Déjà reportée plusieurs fois, la mise en place de l'éco-taxe poids lourds, qui doit d'abord faire l'objet d'une expérimentation en Alsace, pourrait être une nouvelle fois retardée, après 2013. Le tribunal administratif de Cergy-Pontoise a en effet annulé, dans une ordonnance rendue le 8 mars 2011, l'appel d'offres remporté par le groupement dirigé par l'italien Autostrade pour mettre en oeuvre cette taxe visant tous les camions de plus de 3,5 tonnes circulant sur le réseau routier national et sur une partie du réseau départemental.
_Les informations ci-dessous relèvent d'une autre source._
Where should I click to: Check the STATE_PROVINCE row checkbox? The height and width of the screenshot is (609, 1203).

Le tribunal a considéré que l'évolution du capital du consortium (1) vainqueur de ce contrat d'une durée de treize ans et d'une valeur de plus de deux milliards d'euros lancé en 2009 par le ministère de l'Ecologie était contraire "au principe de transparence et au principe d'intangibilité des candidatures", selon les termes de son ordonnance. Il a aussi estimé qu'il existait un doute sur l'impartialité de la société ayant servi de conseil technique de l'Etat français, ce groupe ayant collaboré en Autriche avec Autostrade à un projet de télépéage poids-lourd. Atlantia, maison-mère d'Austostrade, a indiqué le 11 mars dans un communiqué qu'elle "fera valoir ses droits devant le Conseil d'Etat français".
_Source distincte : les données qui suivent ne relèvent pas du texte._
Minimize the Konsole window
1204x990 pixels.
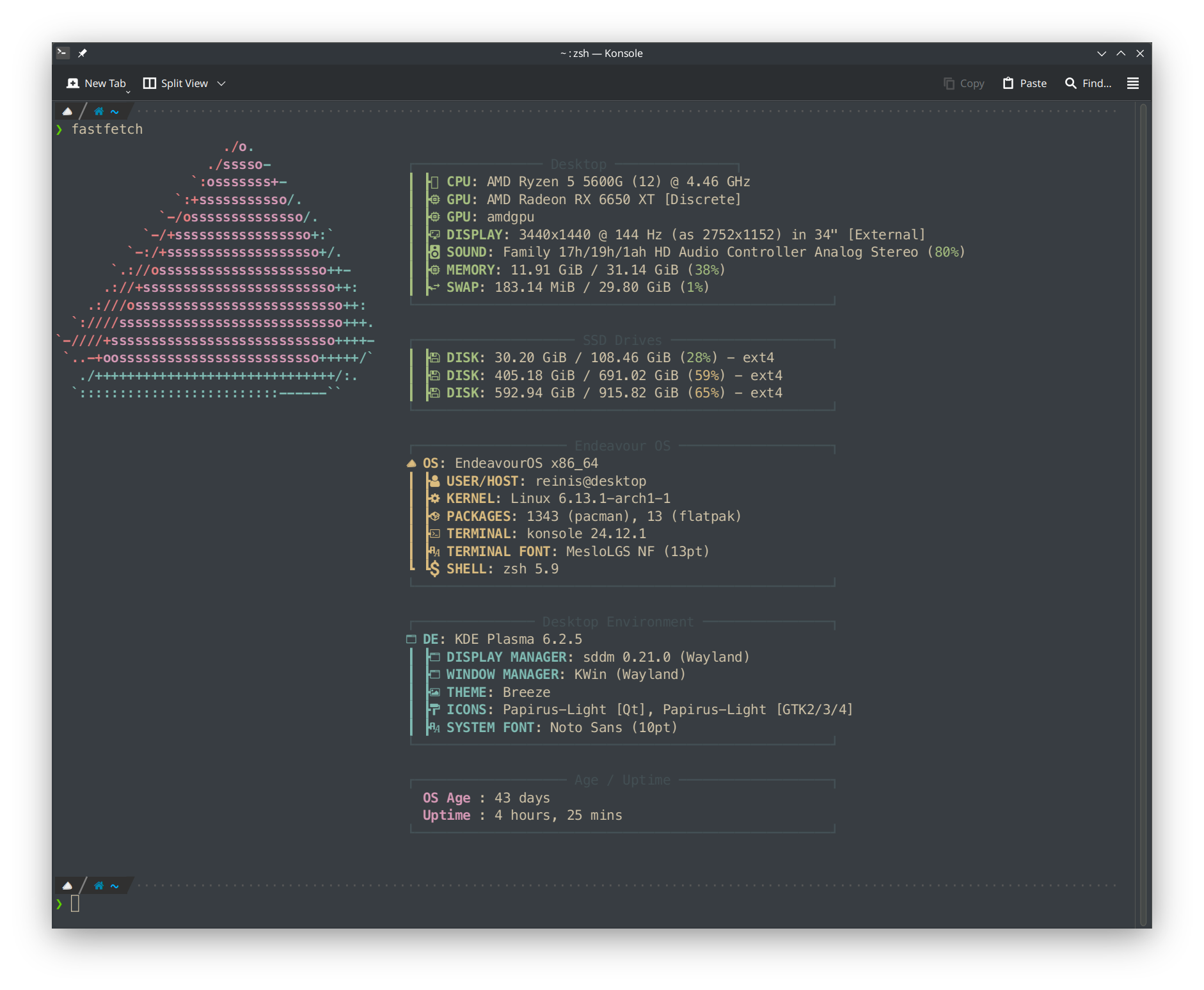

"Nous prenons acte de cette décision, que nous ne commentons pas", a déclaré à l'AFP Thierry Mariani, secrétaire d'Etat aux Transports. "Mais c'est une décision lourde de conséquences puisqu'elle annule la procédure, ce qui interdit à l'Etat toute signature du contrat." "On se trouve aujourd'hui devant une alternative : soit toute la procédure est relancée, soit on fait appel", a-t-il relevé. "La décision sera prise prochainement, mais je ne vois personnellement pas comment on pourrait ne pas faire appel compte tenu des enjeux." Selon lui, l'appel "est la procédure qui est susceptible de faire perdre le moins de temps" car cette décision "retarde la mise en place de l'éco-taxe qui est un élément essentiel dans la définition d'une nouvelle politique et dans l'application du Grenelle de l'environnement". Thierry Mariani s'attend à un "retard de plusieurs mois, ce qui est préjudiciable".

Outre Autostrade, étaient en lice un consortium regroupant Vialtis, France Télécom, Bouygues, CS Systèmes d'information et l'autrichien Kapsch, et un autre rassemblant Sanef, Egis, Atos et l'allemand Siemens et enfin le néerlandais Billoo développement.

(1) Le consortium mené par Autostrade, qui en détient 70%, est composé des groupes français Thales (11%), SNCF (10%), SFR (6%) et Steria (3%).